Norway’s Central Bank is Researching Anonymous Digital Currency

Norway’s central bank is in the early stages of researching a digital currency, one of its senior officials said last week.

AccessTimeIconMay 1, 2017 at 5:30 p.m. UTC
Updated Sep 11, 2021 at 1:17 p.m. UTC

Norway’s central bank is in the early stages of researching the issuance of a digital currency.

Appearing at the Norwegian Academy of Science and Letters on 25th April, Jon Nicolaisen, Norges Bank’s deputy governor, spoke in part about the differences between money held in banks today and the proliferation of digital currencies, casting the central bank’s research in this area against the backdrop of a world in which bitcoin and other cryptocurrencies have found broader use.

Particularly attractive for some users, he said, are the peer-to-peer and identity-obfuscating aspects that mirror cash – something that "new payment solutions may be able to offer" in the future.

Nicolaisen went on to say:

"Private digital currencies providing anonymity are already on the market. These currencies can also be used even if banks’ systems fail – as long as the Internet is still functioning."
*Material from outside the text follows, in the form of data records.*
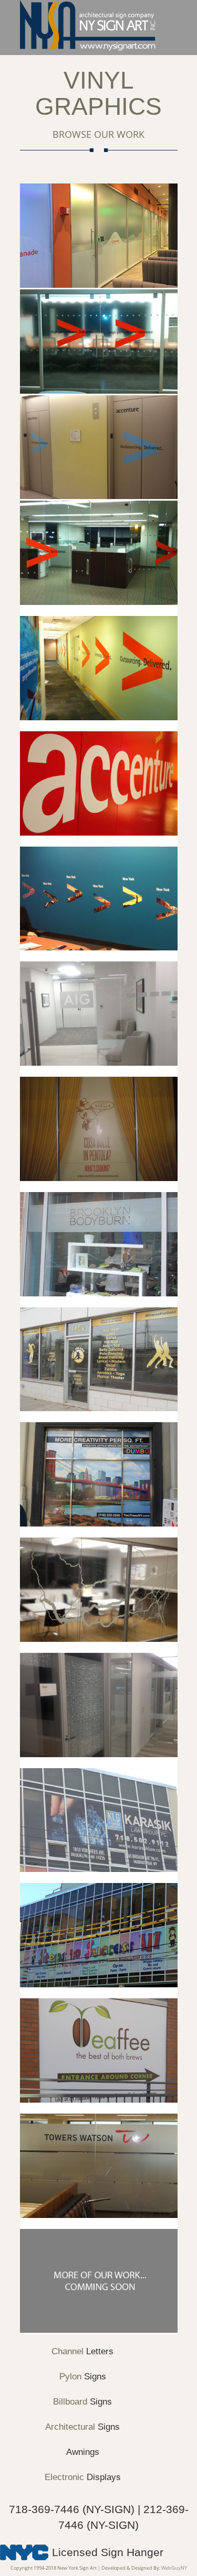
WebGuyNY (174, 2567)
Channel (82, 2351)
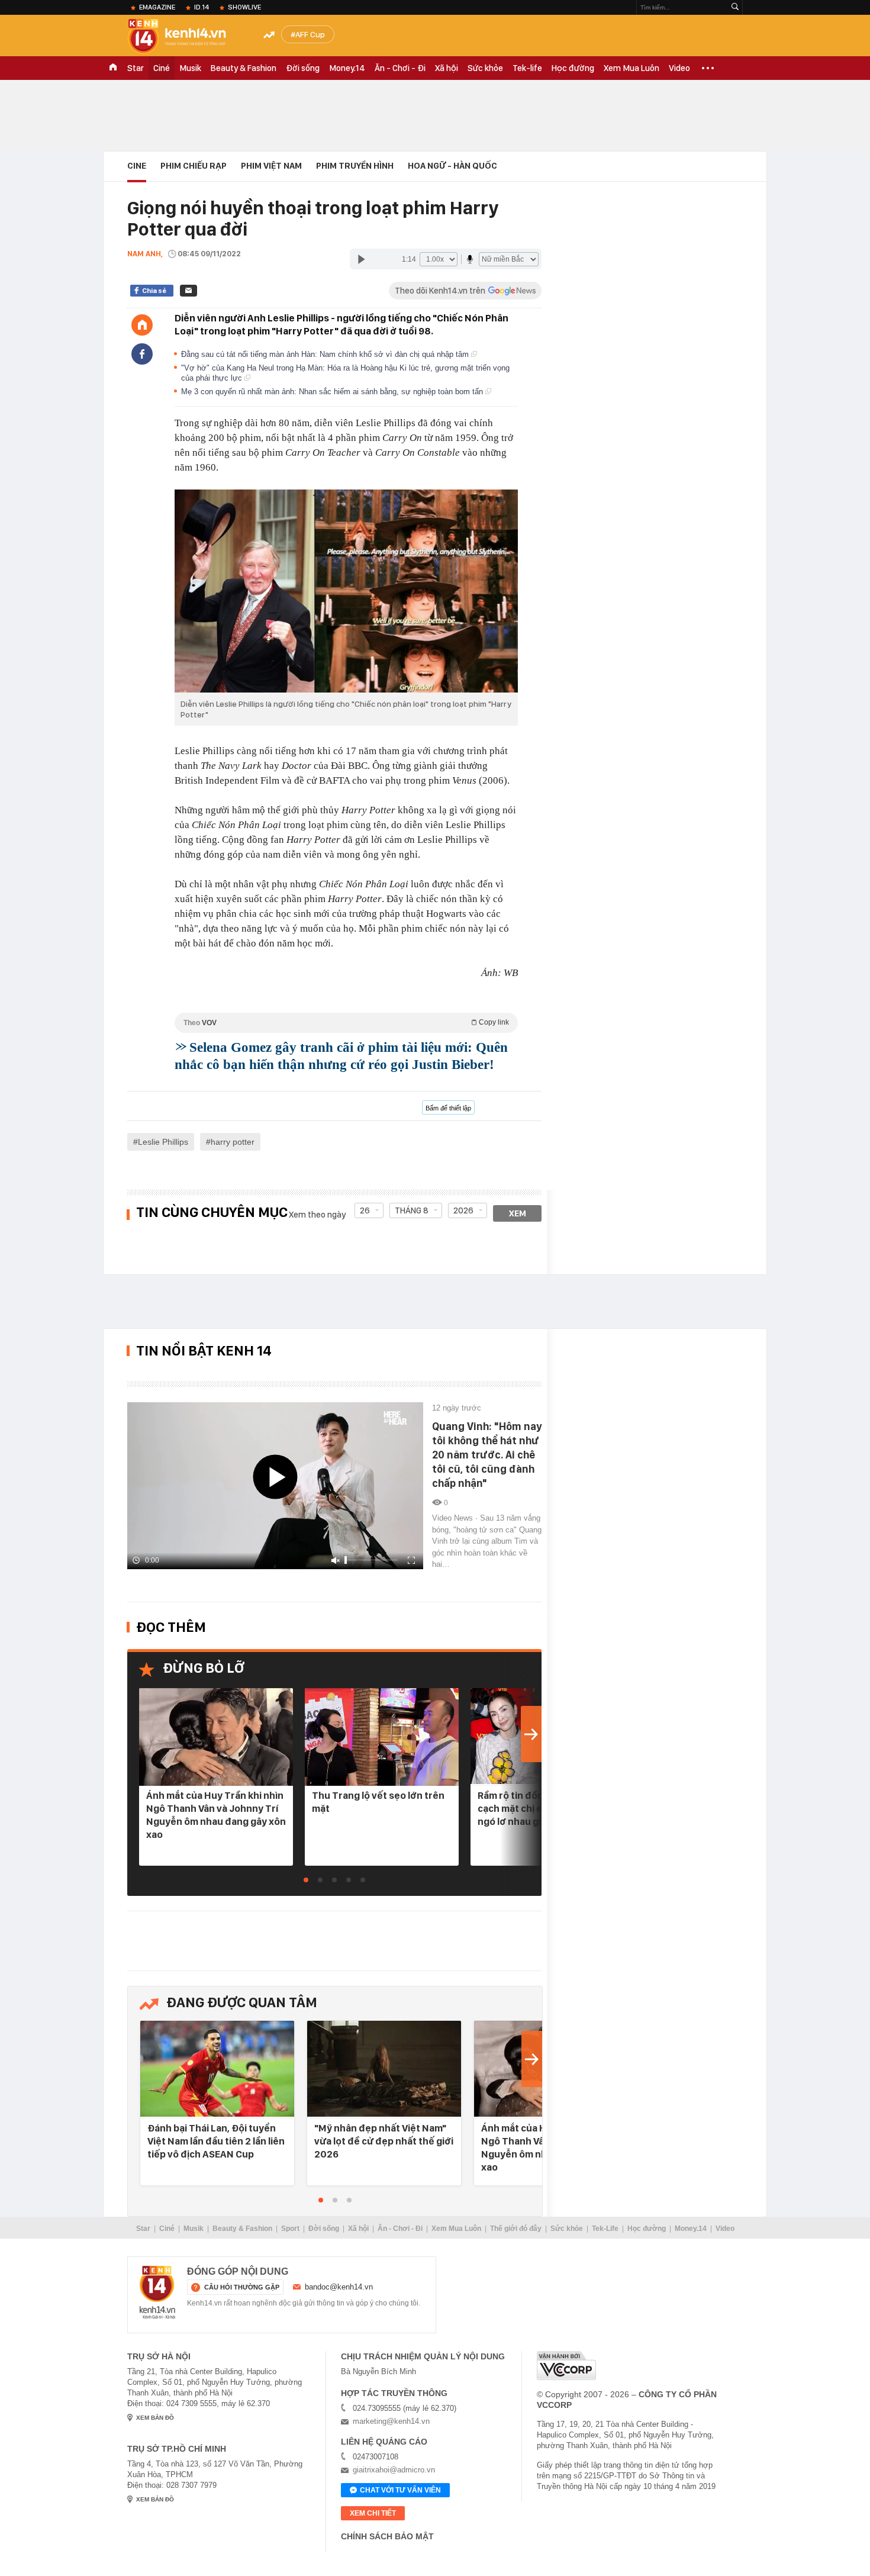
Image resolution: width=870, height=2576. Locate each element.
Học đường (573, 68)
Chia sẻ (154, 290)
It's these characteristics, he said, that have led Norges Bank to consider new options. Among those possibilities: the issuance of a digital currency through which consumers could hold an account at the central bank. Another proposal, Nicolaisen said, is the introduction of an app that would enable anonymous, cash-like payments.

Norges Bank is far from alone in exploring this area, sparking what Nicolaisen described as a long-term effort to explore which directions the institution might take. A number of central banks worldwide are looking at blockchain as a possible mechanism to issue the currencies.

And, echoing representatives from other central banks, including the Bank of England, Nicolaisen said that a central bank launch of a digital currency could have significant implications for today’s financial system.

"For many consumers, electronic central bank money could provide an alternative to deposit money in a bank, as cash does today. Banks can attract deposits through the interest rates they offer," he said, adding:

"But their ability to create money and extend credit could nonetheless be affected, especially if this new form of electronic money enters into widespread use."